# Freezing Rain



## tracker (Jun 27, 2011)

How did everyone close to Ottawa make out with their V's yesterday in the freezing rain?

I chose to post this in the training and behaviour section simply because there is nothing you can do to prepare yourself, or your v to go for a walk after 2 days of freezing rain, well except for maybe studded boots. 

Lui was slopping and sliding all over the place. We both took a couple of tumbles, and when i fould fall he would just look down at me and wag his tail and try to lick me. When he stumbled, he would get up and look at me as if he was saying "are you actually making me walk in this S&%T".


----------



## SerCopper (Nov 1, 2011)

My little guy stood at the door and needed lots of encouragement to actually get outside. While outside he spent most of his time eating the frozen grass...

I took a nasty tumble on the front steps but my back seems okay today.


----------



## tracker (Jun 27, 2011)

Funny, Lui thinks snow/ice is an all you can eat buffet, and thinks he isn't allowed to have it and protects it. 

These dogs are hilarious.


----------



## SerCopper (Nov 1, 2011)

How old is your boy? Mine is 14 weeks. 

We should get them together sometime.


----------



## tracker (Jun 27, 2011)

He will be 1 on January 18th. We are at the dog park in Manotick all the time, have seen other v's there almost every time we go.


----------



## SerCopper (Nov 1, 2011)

Interesting. Everywhere I go with Copper people ask what kind of dog he is.
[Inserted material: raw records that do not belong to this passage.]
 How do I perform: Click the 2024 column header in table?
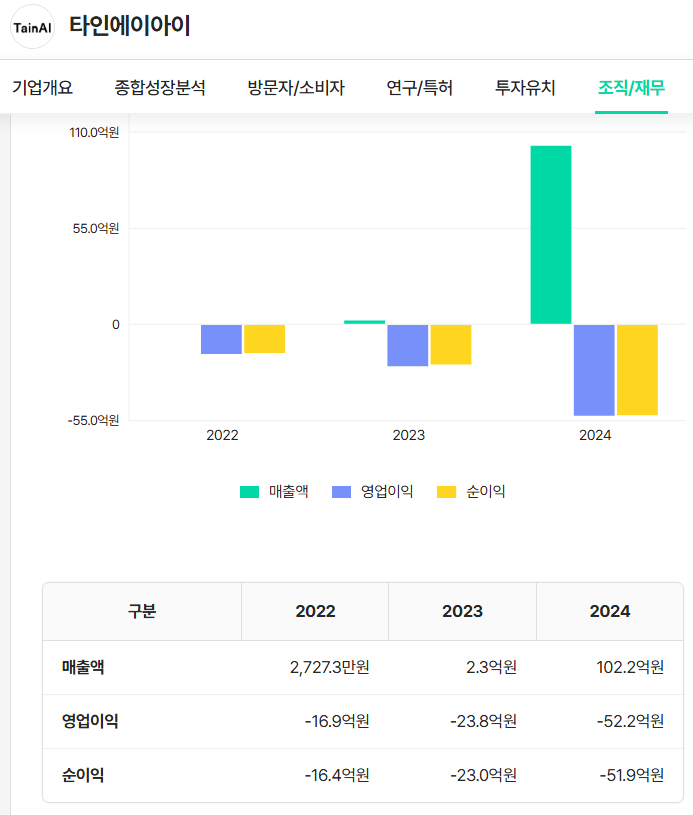[610, 611]
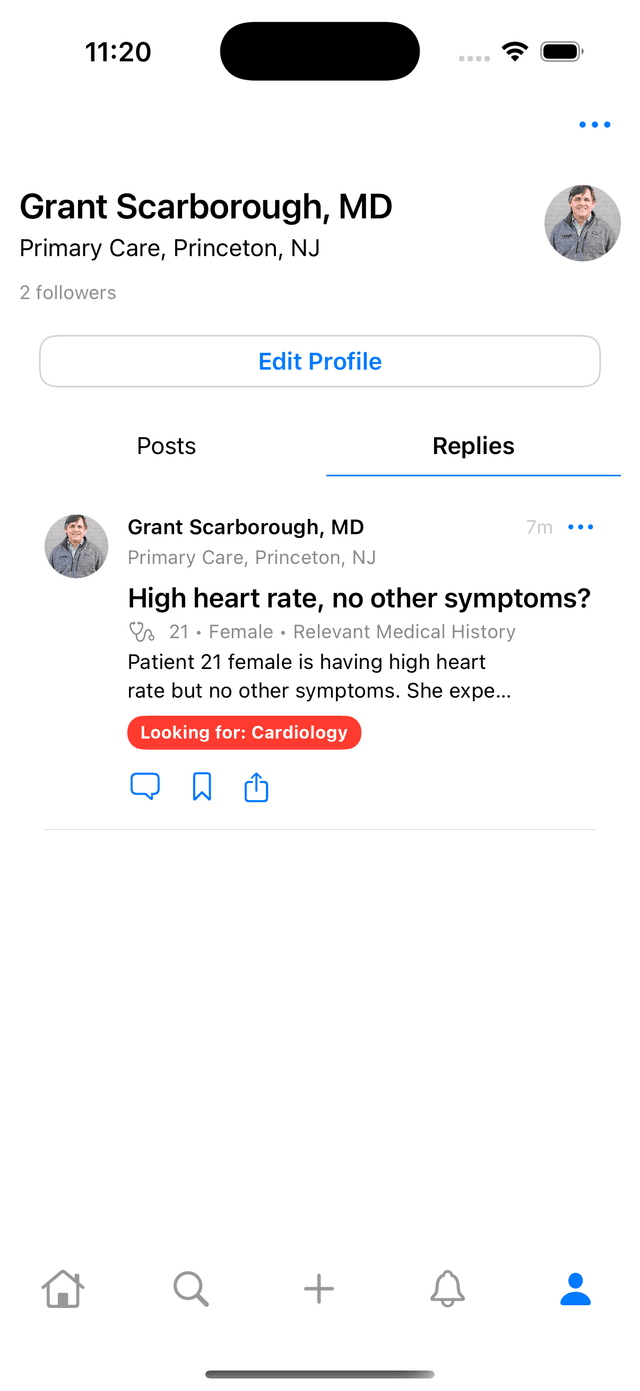
Task: Open profile options via top-right ellipsis
Action: (594, 124)
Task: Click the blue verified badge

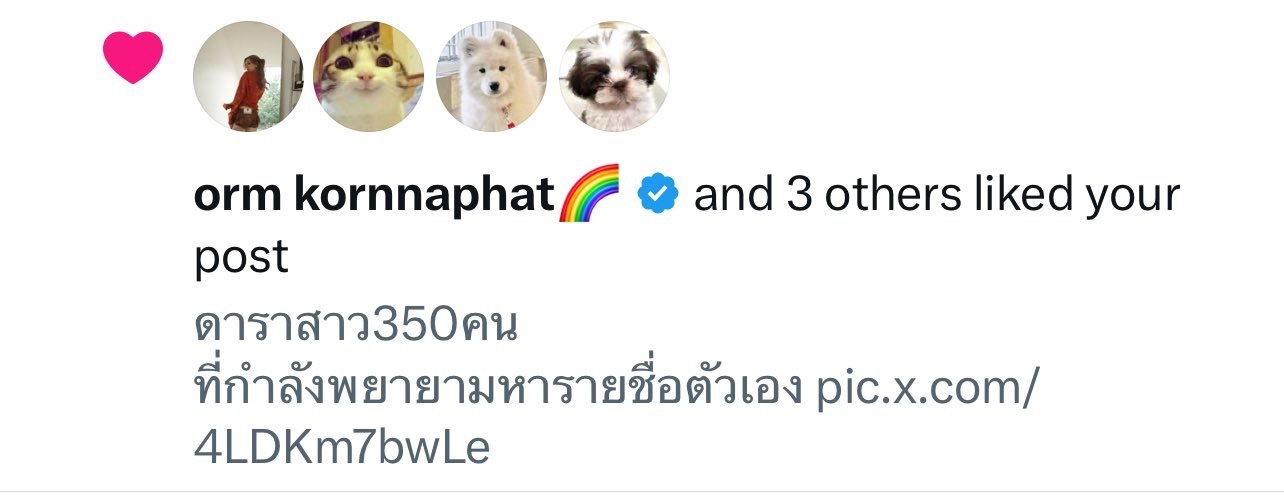Action: (658, 195)
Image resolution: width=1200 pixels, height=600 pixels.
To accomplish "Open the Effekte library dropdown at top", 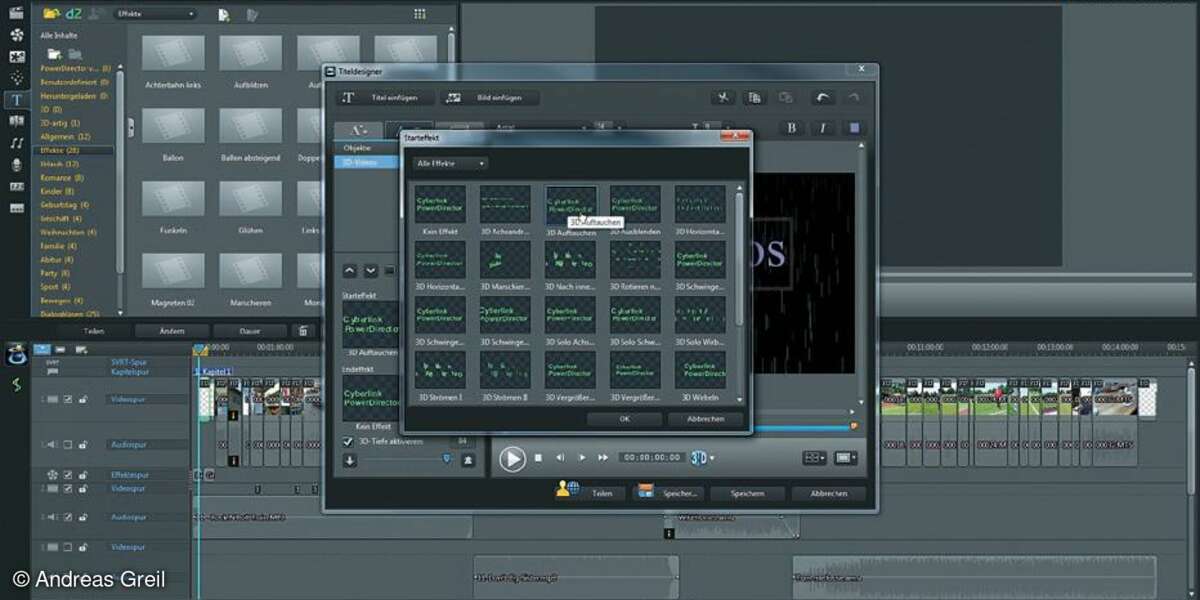I will pos(155,14).
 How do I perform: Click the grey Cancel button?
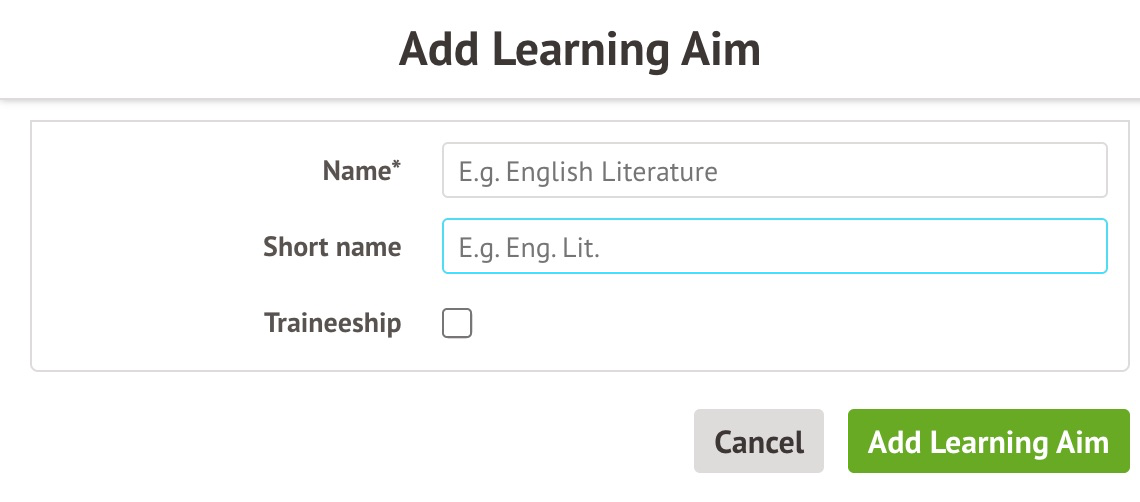coord(758,442)
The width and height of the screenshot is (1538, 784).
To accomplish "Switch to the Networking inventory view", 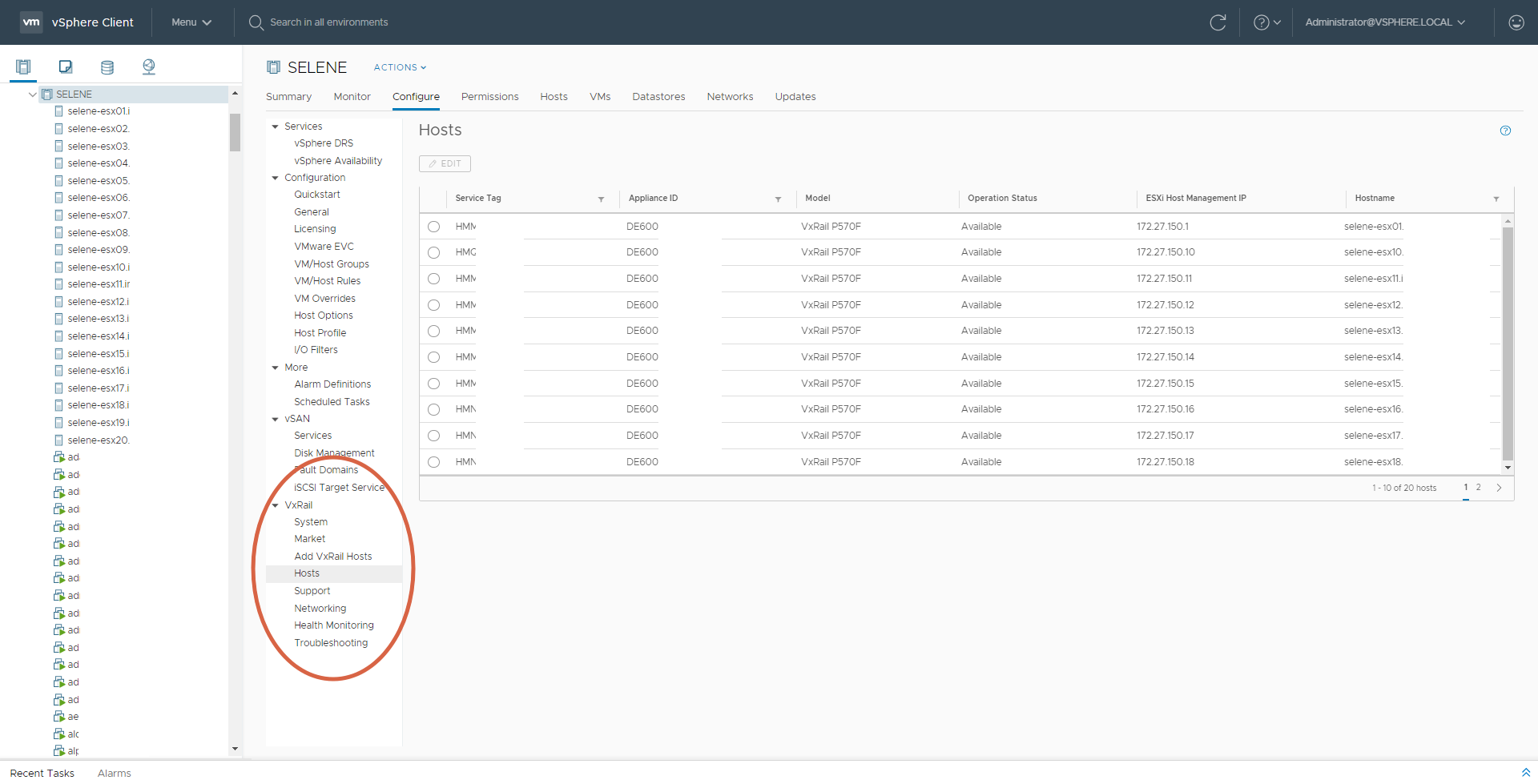I will coord(149,67).
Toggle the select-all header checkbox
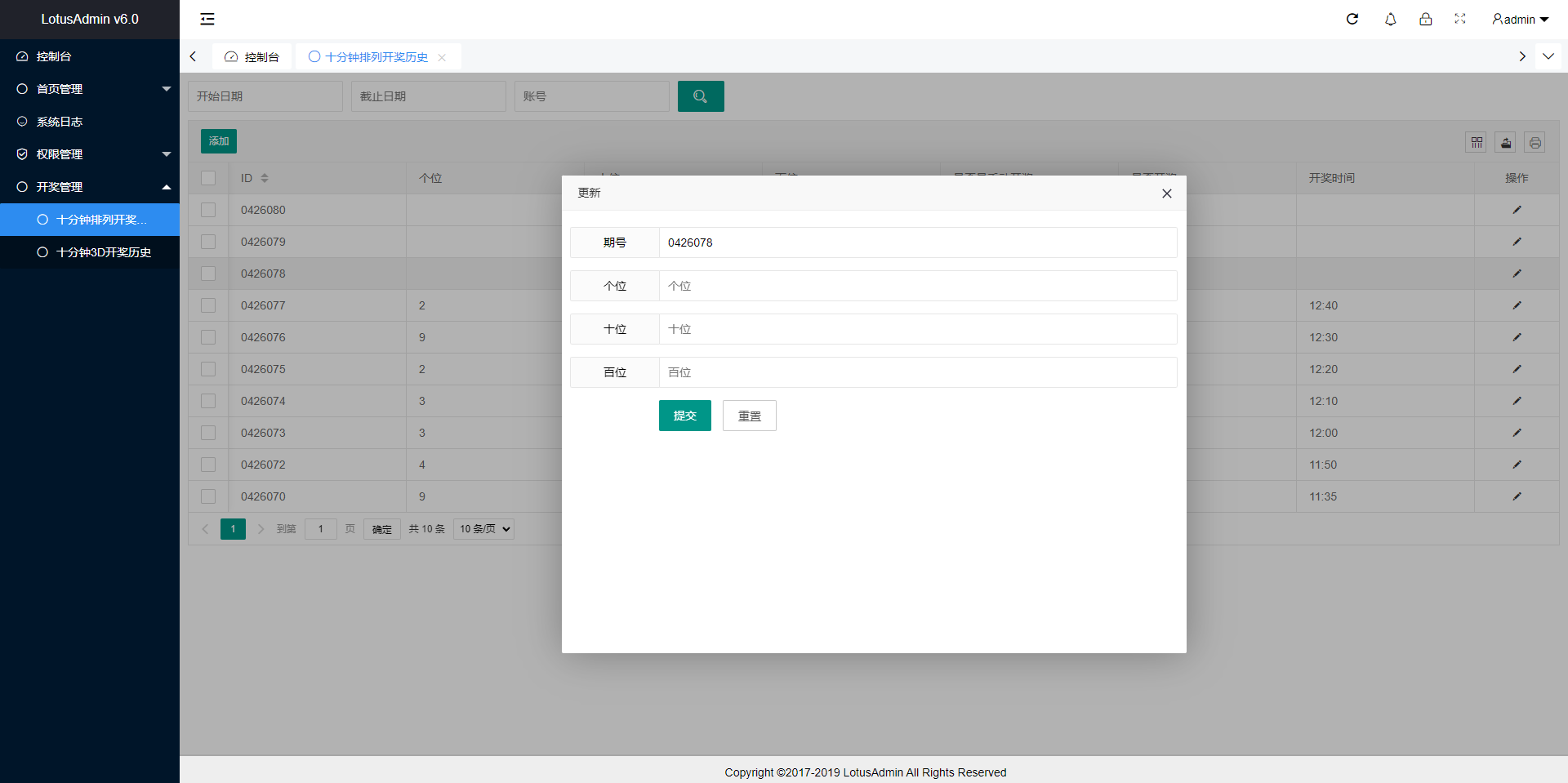 click(208, 178)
Where abouts is this park in Manotick? Off leash?


----------



## tracker (Jun 27, 2011)

Yes it is a huge off leash park, right at the end of Barnsdale Road, off of Rideau Valley Drive. 

It isn't too busy but there are always dogs there that want to play, and usually very well socialized.


----------



## SerCopper (Nov 1, 2011)

Thanks for the recomendation Trackless, we took Copper to David Bartlett park this morning and he had a great time meeting some new friends while prancing about in the snow. It was our first time at an off leash dog park and the experience was very good. We live pretty close to Bruce Pit but the volume of dogs there overwhelms me so we have never visited. Copper is weeks now and has fallen into a pretty good routine all in all he has been pretty easy to manage and we haven't had any issues that were not easily address. I think Liz and Kris at Pointblank did a great job.


----------



## tracker (Jun 27, 2011)

glad you enjoyed it......

i had Lui there yesterday evening, and he romped for about 2 hours. Woke him up this morning, and he didnt even want to go for a walk this morning, very tired and good boy today. 

Happy new year.


----------